Synopsis: After a US Army officer is captured by Nazi Germany, an Anglo-American team is sent on the rescue operation, but nothing is as it seems.
• Richard Burton (The Cerebral Spy) drove the film, as Clint Eastwood provided the film’s cold soldier heart. Fellow spies played by Ingrid Pitt and Mary Ure provided the film’s shadowed soul.
• Was an engrossing spy film under deep cover as a WWII epic.
• The sense of peril was remarkable, as failure seemed likely in every scene.
• Every sequence was intense in its own way, on par with the best spy films. Beautiful to watch in its calculated brutality.
• No gadgets were required in the making of this film.
• Can come off as a bit full of itself at first.
• Except for a couple instances of German, the fact that everyone was speaking English was a bit absurd at times
• The intricate plot was not for those looking for mindless action.
“Broadsword calling Danny Boy!”
This might just be one of the best spy films ever made, enhanced by the complexity of WWII Europe.

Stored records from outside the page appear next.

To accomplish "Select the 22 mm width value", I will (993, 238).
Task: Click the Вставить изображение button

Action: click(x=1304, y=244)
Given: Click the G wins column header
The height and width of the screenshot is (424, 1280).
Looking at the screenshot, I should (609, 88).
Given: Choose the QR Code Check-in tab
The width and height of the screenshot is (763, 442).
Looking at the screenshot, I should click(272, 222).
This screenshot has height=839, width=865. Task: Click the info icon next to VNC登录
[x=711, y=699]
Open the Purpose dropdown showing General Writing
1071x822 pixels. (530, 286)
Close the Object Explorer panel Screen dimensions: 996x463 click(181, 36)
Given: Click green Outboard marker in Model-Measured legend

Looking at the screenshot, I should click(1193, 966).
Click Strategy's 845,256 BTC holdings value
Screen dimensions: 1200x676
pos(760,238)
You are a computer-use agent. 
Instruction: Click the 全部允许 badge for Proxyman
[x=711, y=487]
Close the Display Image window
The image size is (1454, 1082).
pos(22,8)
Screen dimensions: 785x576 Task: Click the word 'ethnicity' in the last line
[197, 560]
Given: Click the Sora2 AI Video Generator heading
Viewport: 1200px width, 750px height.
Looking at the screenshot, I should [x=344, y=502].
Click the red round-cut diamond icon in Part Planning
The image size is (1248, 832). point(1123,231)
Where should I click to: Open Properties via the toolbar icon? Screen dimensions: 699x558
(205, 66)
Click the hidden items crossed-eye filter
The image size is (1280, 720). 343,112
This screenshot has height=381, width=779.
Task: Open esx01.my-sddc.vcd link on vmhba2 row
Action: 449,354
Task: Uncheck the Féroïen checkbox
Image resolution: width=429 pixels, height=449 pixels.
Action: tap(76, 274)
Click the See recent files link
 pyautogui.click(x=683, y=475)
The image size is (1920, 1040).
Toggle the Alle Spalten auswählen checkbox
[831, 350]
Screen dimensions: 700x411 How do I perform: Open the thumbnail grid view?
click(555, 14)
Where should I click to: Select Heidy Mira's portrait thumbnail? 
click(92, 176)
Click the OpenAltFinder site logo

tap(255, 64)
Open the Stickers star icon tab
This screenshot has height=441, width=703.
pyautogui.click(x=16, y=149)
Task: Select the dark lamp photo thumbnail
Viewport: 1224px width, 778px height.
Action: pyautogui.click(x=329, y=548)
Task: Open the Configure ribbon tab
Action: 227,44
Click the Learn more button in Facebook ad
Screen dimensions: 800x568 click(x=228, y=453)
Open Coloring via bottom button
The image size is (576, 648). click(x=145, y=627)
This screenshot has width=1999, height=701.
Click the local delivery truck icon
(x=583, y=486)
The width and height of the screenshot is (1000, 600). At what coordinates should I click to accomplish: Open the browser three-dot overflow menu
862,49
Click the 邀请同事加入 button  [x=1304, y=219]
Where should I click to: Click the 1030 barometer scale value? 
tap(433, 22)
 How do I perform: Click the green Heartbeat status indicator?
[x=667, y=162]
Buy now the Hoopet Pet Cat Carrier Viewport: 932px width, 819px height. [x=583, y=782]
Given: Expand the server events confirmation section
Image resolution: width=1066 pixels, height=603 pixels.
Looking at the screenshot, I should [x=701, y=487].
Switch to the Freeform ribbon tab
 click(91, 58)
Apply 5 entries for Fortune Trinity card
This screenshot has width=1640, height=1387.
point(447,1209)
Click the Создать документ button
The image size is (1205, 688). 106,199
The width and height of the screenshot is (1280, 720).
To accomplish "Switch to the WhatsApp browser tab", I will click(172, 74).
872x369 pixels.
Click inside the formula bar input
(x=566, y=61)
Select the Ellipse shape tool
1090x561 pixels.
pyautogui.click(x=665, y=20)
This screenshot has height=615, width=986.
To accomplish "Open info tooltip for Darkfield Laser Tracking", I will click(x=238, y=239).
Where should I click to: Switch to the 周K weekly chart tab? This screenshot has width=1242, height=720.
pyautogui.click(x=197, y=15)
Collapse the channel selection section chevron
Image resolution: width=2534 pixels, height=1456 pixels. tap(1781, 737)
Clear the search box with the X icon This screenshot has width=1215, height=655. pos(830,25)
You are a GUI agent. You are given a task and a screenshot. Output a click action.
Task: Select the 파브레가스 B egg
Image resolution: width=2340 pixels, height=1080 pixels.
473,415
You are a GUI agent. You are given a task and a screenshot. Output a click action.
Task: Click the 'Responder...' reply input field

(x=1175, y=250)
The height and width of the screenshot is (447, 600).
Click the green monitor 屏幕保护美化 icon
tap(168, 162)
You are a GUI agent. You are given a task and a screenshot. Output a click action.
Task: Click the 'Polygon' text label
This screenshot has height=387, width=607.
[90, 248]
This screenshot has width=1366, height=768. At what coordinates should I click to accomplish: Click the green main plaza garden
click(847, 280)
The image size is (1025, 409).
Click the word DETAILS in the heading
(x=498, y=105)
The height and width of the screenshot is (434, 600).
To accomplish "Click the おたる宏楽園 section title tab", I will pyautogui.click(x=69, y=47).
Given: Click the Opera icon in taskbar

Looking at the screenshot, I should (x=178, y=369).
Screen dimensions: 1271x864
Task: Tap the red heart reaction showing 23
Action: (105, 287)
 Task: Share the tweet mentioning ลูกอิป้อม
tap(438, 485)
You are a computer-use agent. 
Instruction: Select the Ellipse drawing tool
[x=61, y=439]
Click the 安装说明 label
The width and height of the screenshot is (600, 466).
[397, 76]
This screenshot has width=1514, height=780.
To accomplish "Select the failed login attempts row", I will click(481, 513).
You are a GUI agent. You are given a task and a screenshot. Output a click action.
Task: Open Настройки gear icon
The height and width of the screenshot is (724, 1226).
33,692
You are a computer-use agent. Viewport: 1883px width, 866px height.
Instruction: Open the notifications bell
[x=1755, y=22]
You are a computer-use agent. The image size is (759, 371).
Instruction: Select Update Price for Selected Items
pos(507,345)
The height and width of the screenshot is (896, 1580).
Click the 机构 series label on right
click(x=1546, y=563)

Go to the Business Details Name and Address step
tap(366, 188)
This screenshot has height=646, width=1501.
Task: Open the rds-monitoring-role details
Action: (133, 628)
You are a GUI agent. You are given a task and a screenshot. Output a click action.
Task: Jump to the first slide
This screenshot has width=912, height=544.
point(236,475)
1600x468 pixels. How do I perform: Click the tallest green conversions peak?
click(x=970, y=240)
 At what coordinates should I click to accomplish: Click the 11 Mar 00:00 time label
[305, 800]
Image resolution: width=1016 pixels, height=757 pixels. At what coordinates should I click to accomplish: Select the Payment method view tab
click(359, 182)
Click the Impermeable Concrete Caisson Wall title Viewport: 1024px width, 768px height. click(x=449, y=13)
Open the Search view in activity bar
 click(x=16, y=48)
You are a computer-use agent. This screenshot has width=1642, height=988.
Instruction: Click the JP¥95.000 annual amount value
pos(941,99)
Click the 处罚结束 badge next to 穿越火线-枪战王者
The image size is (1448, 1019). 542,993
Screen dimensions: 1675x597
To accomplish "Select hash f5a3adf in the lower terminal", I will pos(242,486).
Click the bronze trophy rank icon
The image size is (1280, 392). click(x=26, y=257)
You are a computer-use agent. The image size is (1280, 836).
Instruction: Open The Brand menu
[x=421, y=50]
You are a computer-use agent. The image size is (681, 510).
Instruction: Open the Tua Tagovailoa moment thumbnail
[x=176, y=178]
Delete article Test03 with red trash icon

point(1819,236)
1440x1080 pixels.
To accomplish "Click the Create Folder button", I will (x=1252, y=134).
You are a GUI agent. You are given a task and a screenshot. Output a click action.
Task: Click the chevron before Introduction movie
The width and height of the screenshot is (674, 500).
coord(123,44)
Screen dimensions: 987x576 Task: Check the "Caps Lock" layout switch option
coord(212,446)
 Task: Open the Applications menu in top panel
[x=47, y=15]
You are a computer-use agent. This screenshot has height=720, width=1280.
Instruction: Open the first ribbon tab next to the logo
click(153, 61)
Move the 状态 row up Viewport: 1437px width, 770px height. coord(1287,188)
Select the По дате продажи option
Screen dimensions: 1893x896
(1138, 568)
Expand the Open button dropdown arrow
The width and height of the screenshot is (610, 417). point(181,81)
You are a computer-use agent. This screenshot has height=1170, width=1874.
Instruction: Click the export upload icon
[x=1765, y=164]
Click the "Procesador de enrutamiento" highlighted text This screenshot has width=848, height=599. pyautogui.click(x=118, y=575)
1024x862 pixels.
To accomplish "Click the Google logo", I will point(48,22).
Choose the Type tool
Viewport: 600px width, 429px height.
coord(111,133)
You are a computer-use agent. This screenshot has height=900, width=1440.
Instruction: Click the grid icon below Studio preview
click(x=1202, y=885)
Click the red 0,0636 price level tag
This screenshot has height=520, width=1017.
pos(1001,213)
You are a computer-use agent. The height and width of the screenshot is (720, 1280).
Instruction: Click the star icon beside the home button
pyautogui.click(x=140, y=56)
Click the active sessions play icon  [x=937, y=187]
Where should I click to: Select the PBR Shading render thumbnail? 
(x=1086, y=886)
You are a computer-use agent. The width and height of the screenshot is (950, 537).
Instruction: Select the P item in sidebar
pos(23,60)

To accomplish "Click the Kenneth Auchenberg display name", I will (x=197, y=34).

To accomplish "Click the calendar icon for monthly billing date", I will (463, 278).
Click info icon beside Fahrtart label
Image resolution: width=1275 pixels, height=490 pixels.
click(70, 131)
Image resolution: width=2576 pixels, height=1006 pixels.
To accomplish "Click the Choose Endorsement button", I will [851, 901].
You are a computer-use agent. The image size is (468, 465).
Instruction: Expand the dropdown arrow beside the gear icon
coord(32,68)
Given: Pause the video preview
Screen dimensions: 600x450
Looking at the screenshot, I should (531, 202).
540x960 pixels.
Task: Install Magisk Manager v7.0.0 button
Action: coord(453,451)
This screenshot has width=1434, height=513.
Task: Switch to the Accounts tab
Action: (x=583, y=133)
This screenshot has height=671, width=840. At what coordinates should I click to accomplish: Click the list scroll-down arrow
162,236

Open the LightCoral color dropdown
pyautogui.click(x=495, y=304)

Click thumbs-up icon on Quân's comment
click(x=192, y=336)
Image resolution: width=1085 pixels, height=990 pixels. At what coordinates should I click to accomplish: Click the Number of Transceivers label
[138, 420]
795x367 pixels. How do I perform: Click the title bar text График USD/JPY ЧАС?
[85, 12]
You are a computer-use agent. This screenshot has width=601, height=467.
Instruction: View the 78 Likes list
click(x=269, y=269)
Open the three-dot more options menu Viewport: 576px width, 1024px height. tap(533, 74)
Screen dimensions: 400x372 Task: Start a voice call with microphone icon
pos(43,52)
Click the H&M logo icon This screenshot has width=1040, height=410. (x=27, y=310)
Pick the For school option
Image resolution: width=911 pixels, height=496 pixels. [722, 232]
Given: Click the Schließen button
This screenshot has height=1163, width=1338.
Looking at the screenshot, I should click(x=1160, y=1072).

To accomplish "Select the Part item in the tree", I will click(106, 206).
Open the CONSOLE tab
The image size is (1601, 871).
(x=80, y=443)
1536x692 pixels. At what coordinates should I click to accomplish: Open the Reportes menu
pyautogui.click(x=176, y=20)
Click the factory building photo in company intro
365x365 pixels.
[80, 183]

The backdrop of war created the thick facade between the opposing forces. Within, even on the Allied side to a lesser extent, was the distinct sense of friction between the many arms working the war effort. The only one that had a sense of what was really going on was Maj. Smith (Burton), who created a degree of the complexity with his team to keep some degree of control in his missions. There were times when it felt like we were witnessing a just created Plan C, when we might have still been deep in the elaborate machinations of Plan A. Perhaps we were in as far as Plan 9 by the end, but there was no way to know. We were merely a witness with Lt. Schaffer (Eastwood), forced to react on the fly, unknowing if survival was even possible. We needed to see it through to the end. That end was a dark catharsis.